Problem set>
[A] In the bug report about the Bleak disconnect assertion error, why does the disconnect method return True immediately when self._bus is None?
[B] Carry on the bug report about the Bleak disconnect assertion error from the point at which it stops.

Given text>
START

Running a stress test that consists of repeated discovery/connect/transmit cycles, after a couple hours I see this message, which seems to happen when closing a connection (BleakClient's __aexit__):

Traceback (most recent call last):
  ... various uninteresting bits of my code elided ...
  File "/home/pi/source/nametag/nametag/bluetooth.py", line 174, in __aexit__
    await self._exits.aclose()
  File "/usr/lib/python3.7/contextlib.py", line 593, in aclose
    await self.__aexit__(None, None, None)
  File "/usr/lib/python3.7/contextlib.py", line 652, in __aexit__
    raise exc_details[1]
  File "/usr/lib/python3.7/contextlib.py", line 635, in __aexit__
    cb_suppress = await cb(*exc_details)
  File "/usr/lib/python3.7/contextlib.py", line 539, in _exit_wrapper
    return await cm_exit(cm, exc_type, exc, tb)
  File "/home/pi/.local/share/virtualenvs/nametag-Zg6otAYu/src/bleak/bleak/backends/client.py", line 65, in __aexit__
    await self.disconnect()
  File "/home/pi/.local/share/virtualenvs/nametag-Zg6otAYu/src/bleak/bleak/backends/bluezdbus/client.py", line 480, in disconnect
    assert self._bus is None
AssertionError

What I Did

I'm talking to a BTLE device (a cheap digital nametag). Unfortunately this is not reproducible on demand, though it usually crops up (and given that it's an assertion error is fairly damaging).

Discussion

Here is the code in question with some commentary added:

    async def disconnect(self) -> bool:
        """Disconnect from the specified GATT server.
        Returns:
            Boolean representing if device is disconnected.
        Raises:
            BleakDBusError: If there was a D-Bus error
            asyncio.TimeoutError if the device was not disconnected within 10 seconds
        """
        logger.debug(f"Disconnecting ({self._device_path})")

        if self._bus is None:
            # No connection exists. Either one hasn't been created or
            # we have already called disconnect and closed the D-Bus
            # connection.
            logger.debug(f"already disconnected ({self._device_path})")
            return True

        if self._disconnecting_event:
            # another call to disconnect() is already in progress
            logger.debug(f"already in progress ({self._device_path})")
            await asyncio.wait_for(self._disconnecting_event.wait(), timeout=10)
        elif self.is_connected:  # <== IF THIS IS FALSE, THE ASSERTION WILL FAIL
            self._disconnecting_event = asyncio.Event()
            try:
                # Try to disconnect the actual device/peripheral
                reply = await self._bus.call(
                    Message(
                        destination=defs.BLUEZ_SERVICE,
                        path=self._device_path,
                        interface=defs.DEVICE_INTERFACE,
                        member="Disconnect",
                    )

END

Stored data>

START

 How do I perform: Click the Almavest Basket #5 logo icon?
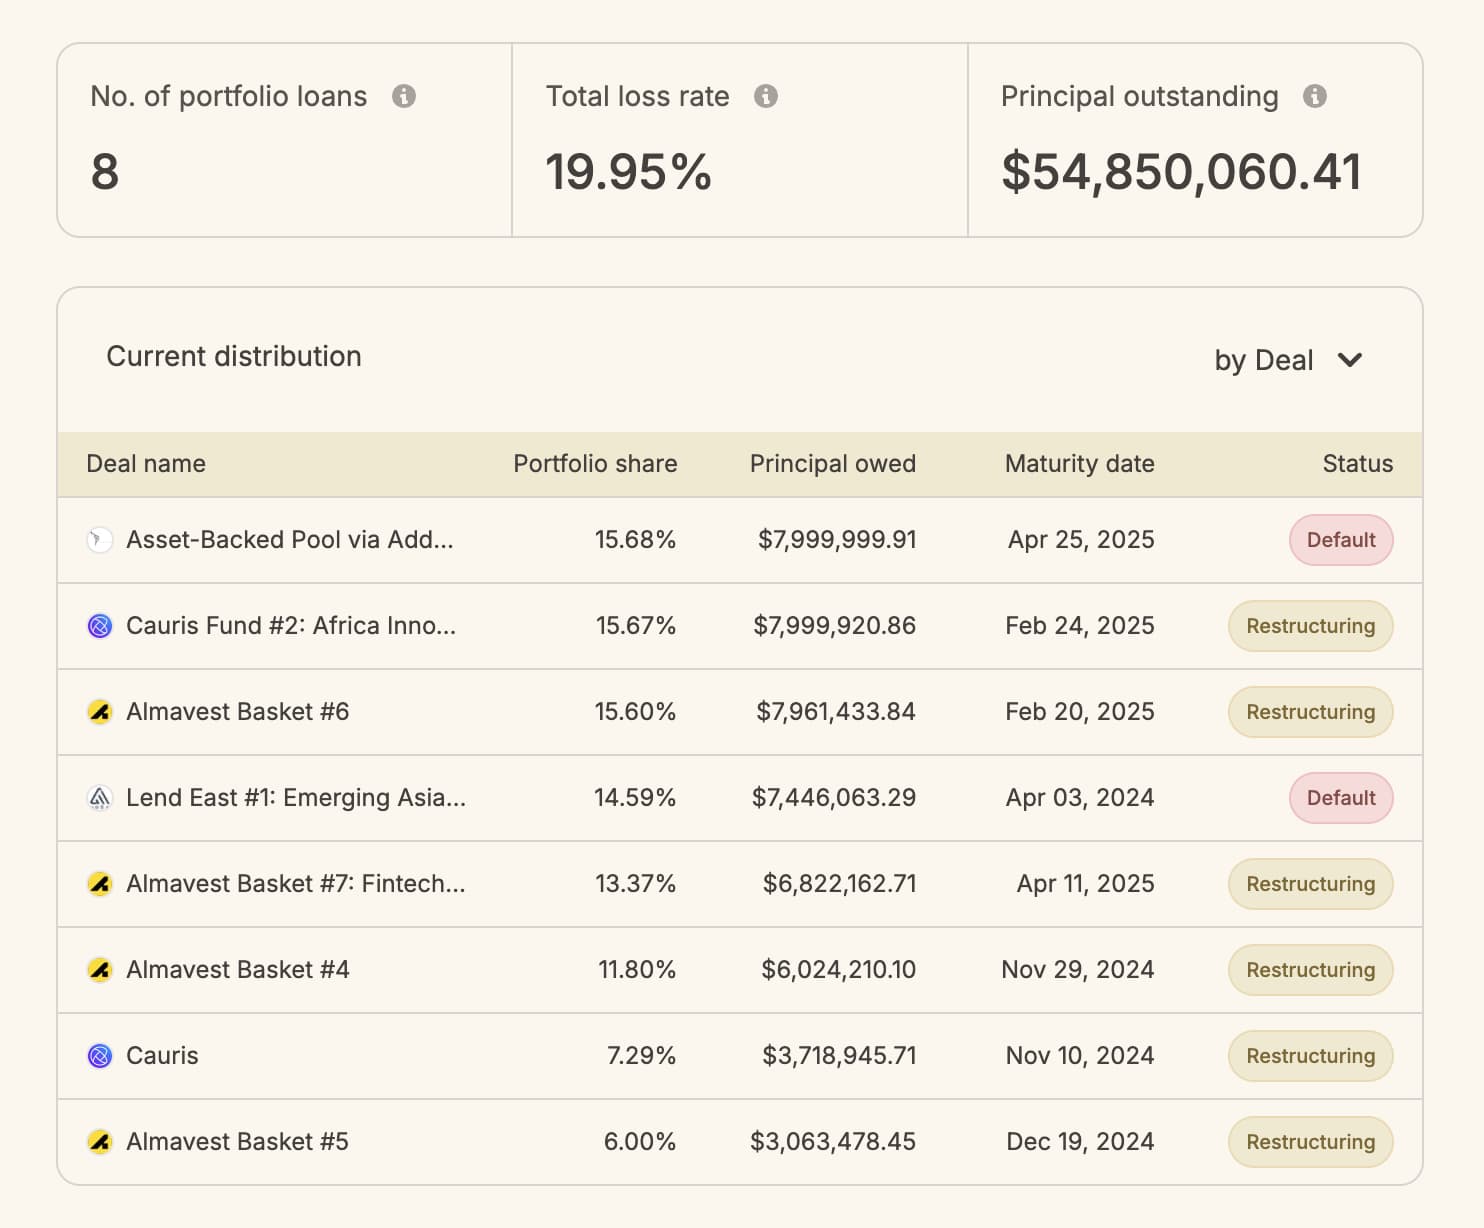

END

Written responses>
[A] When self._bus is None, no D-Bus connection exists. Either one was never created, or disconnect has already been called and the D-Bus connection closed. The method therefore logs that the device is already disconnected and returns True.

[B]
                )
                assert_reply(reply)
                await asyncio.wait_for(self._disconnecting_event.wait(), timeout=10)
            finally:
                self._disconnecting_event = None

        # sanity check to make sure _cleanup_all() was triggered by the
        # "PropertiesChanged" signal handler and that it completed successfully
        assert self._bus is None   # <== THE ASSERTION IN QUESTION

        return True

Since this function returns early if self._bus is already None, if the "if self._disconnecting_event:" and "elif self.is_connected" conditions both fall through, the assertion is guaranteed to fail!

Specifically, this could happen with a server side disconnection, with a race between

  • self._properties["Connected"] being set False
  • the call to disconnect()
  • the _cleanup_all() task spawned by the property change handler

This would all be a lot more bulletproof if _cleanup_all() were synchronous so there was no intermediate state with is_connected false but _bus still non-None. This appears to be there to support _remove_signal_handlers which requires an async call to remove_match.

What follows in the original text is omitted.